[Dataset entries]
● ● ● ● ● ● ●
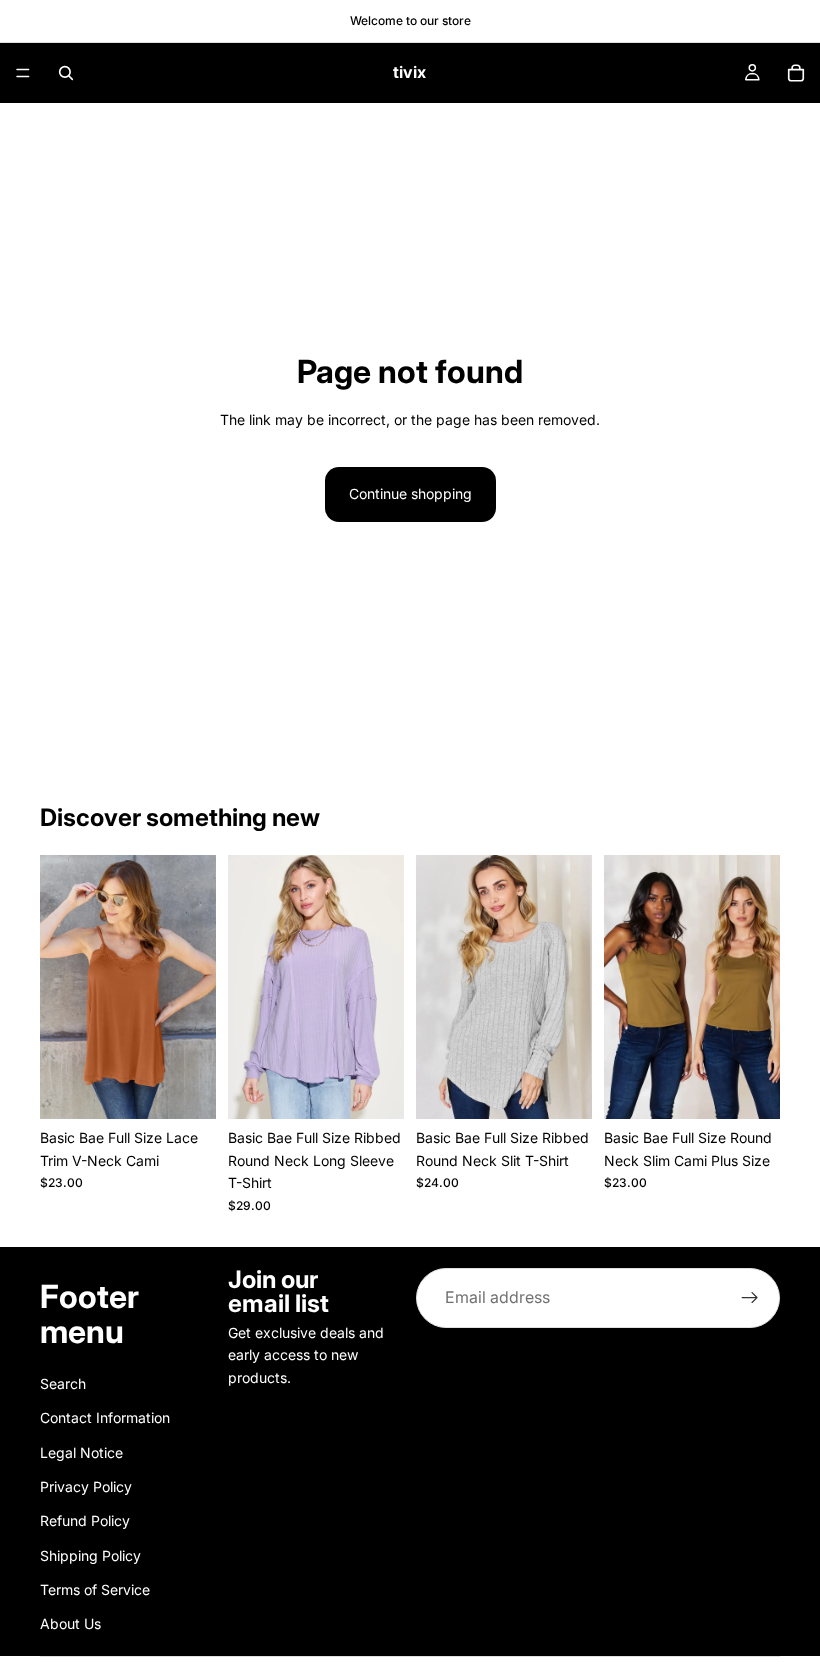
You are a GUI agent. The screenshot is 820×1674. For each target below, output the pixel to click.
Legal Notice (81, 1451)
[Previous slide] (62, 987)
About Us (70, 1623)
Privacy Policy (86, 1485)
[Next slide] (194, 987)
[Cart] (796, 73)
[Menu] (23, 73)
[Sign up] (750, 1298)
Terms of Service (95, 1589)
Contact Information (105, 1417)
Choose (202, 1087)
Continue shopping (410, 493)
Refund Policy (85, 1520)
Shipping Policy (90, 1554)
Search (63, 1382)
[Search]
● ● ● ● ● ● ●
**What this task involves**
Would you return, unchanged, the lines from the one containing "Contact Information (105, 1417)" through the end of the entries?

**Output of the task**
Contact Information (105, 1417)
Choose (202, 1087)
Continue shopping (410, 493)
Refund Policy (85, 1520)
Shipping Policy (90, 1554)
Search (63, 1382)
[Search]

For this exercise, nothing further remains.